Look, do you have any idea how to *prove* whether your
coworker is conscious? We assume that she most probably is - by analogy.
But is this proof? Or your dog? Looks cute to some - is he conscious?
The
debates about consciousness and free will are the big debates over
centuries. To claim that anybody even has a clue where to look for it is
too fast a conclusion if not even the definition is clear. We could, however, check the big-think-idea reversely: if consciousness is not located in our brain but is rather the consequence of interaction between our cells and the surrounding, then a strict modification of our surrounding should modify our consciousness significantly. Is our conscious self different when we are sitting in a cafe at a plaza in a nice city compared to a situation where we are lying on our bed in a completely dark, small, sensory-deprived room? Well, not really. On the other hand - if we significantly modify our grey matter (by pouring alcohol, deep brain stimulation, or even, well (don't do this at home) removing it....), I believe our consciousness is markedly altered putting some weight to the importance of 'brain' for the existence of consciouness.

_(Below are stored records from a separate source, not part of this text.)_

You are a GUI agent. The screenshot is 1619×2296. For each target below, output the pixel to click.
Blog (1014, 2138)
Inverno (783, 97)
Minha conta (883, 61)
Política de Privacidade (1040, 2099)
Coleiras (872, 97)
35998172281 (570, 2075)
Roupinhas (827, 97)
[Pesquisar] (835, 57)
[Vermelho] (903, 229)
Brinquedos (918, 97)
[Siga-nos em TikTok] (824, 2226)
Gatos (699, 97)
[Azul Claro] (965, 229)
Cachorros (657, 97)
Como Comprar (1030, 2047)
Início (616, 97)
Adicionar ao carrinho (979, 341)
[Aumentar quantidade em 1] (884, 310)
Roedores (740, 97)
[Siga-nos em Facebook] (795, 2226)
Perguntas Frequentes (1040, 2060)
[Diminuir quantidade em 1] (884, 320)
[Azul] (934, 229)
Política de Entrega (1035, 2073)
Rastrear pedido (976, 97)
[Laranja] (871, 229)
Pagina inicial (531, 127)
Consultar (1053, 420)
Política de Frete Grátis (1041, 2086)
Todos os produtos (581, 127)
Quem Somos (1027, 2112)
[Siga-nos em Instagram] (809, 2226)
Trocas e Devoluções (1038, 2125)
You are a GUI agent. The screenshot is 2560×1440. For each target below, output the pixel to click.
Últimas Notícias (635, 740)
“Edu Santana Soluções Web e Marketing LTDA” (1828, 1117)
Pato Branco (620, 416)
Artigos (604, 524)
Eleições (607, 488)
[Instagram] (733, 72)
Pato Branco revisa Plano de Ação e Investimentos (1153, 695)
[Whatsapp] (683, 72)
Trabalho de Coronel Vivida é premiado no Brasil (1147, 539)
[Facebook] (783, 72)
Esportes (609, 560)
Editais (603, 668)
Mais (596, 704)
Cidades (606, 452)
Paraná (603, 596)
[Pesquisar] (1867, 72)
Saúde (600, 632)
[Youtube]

Megan Erickson concludes "It's okay to speculate, Noë seems to be saying, even if you're not a genius." Well, this, clearly, is an approach some over there value highly. But why claim then, this would be science?
Comments
Well, your critique is plausible, while on the other hand, it might be science to start from such a vague, non-localised phenomenon as conscience in the criticised text IF this is appropriate to the research question or hypothesis, saying if something like that WOULD exist. Because it could be of sci interest for media research, reception theory etc. to get to know how that phenomenon works, functions, only - while a physician indeed would prefer to get to know WHERE in the human body this center of such phenomena is situated, e.g. to make invasive action, like with substances, possible...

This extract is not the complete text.